During the past week or so, in my belated exploration of French academic painting, I stumbled upon a piece of work that really knocked me down and stomped on me. It's entitled The Barricade, rue de la Mortelleire, June 1848. It's not a huge painting, a mere 9"x12," almost a miniature, in fact, by the standards of its day. The artist I'd heard of before but never seen any of his work. And let me warn you, if you hate Bouguereau, you'll absolutely despise Jean-Louis-Ernest Meissonier (pronounced MEZ-soan-AY). And I must say, that most of Meissonier's work I find merely interesting at best. But Barricade struck me for its timelessness. If ever there was painted a work demystifying, disembowelling, and denigrating war, this would be it. Meissonier subtitles it Souvenier of Civil War. Though painted in 1849, the scene could just as easily be one from any war set in an urban environment in the last 200 years.

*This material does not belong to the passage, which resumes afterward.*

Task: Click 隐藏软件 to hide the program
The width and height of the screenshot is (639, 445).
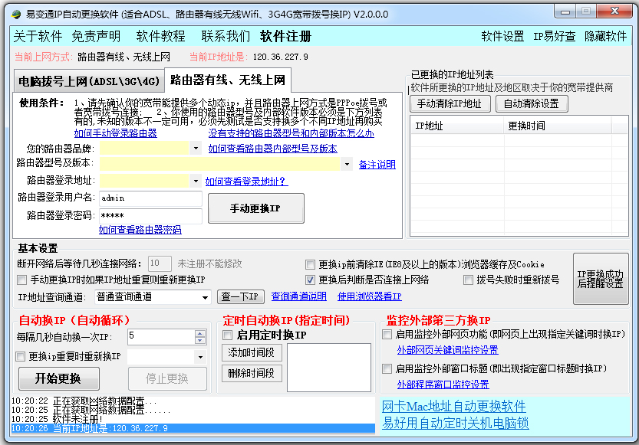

What makes the work so striking is that it is so unlike anything else Meissonier painted. It's a street scene, hardly more than an alley really, with perhaps a dozen French partisans sprawled in bloody disarray behind a small pile of cobblestones obviously ripped up from the pavement. Were it a twentieth century image, one might imagine a tank having rolled over them mowing them down. The closest thing to this work in any of Meissonier's other paintings is his massive, Siege of Paris done some 20 years later. The lower half of that painting displays similar human carnage, though in a much too colourful romanticism echoing the upper half of the painting as it depicts the spirited defence of Paris during the Franco-Prussian war of 1870. However Siege of Paris is fairly typical, romanticised, war-glory, history painting of the type Meissonier wallowed in during the last 20 years of his life when he took it upon himself to resurrect Napoleon from a much-deserved grave.

Meissonier was born in Lyons in 1815. While he was still a child, his parents moved to Paris where they found wealth in the manufacturing of pharmaceuticals. Ernest began painting portraits of neighbourhood personages at the age of sixteen. He dutifully apprenticed in the family firm but by 1833 had persuaded his father to let him study art, though his actual time with local artist Leon Cogniet amounted to little more than four months. He was largely self-taught. His first Salon work came in 1834 when he exhibited Visit to the Burgomaster's. Early on, he appears to have supported himself doing book illustrations even as his fame gradually grew to the point that, by 1855, he was the most sought-after artist in all Paris. His singular gift seems to have been an almost microscopic eye for detail coupled with a work ethic of almost lunatic intensity. There seems to have been little in the way of imagination in any of his scenes. His late work has a decidedly military bent in the best (or worst) tradition of history painting. He died in 1891.

Though popular in his time, Meissonier is easy to dismiss as an academic hack. The vast majority of his painting is like neither Barricade nor The Siege of Paris. Most of it consists of small genre figures and scenes, many of them derived from his admiration of eighteenth century Dutch painters such as ter Borch, Mieris, and Gerard Dow. By today's standards, we'd mark them as being quaint, perhaps even "cute." Although Meissonier's important work is what we'd today call "tight" - regardless of size, marked by an incredible amount of detail - many of his genre works are, in contrast, surprisingly painterly as if they were merely quick colour sketches to be used in later works. That's the case with Barricade. The background is a fuzzy melange of boarded up shops. Smoke hovers in the upper reaches of the painting. That colour which survives the scourge of war is drab, subdued, limited to the clothes and blood of the dead. Photographed in black and white, the painting looks very much like combat photojournalism. It's not pretty, it's not glorious, and it’s not neat, sweet, or noble. One might even guess from its title it was a scene Meissonier had stumbled upon first hand, perhaps even one that haunted his sleep - a true nightmare of war.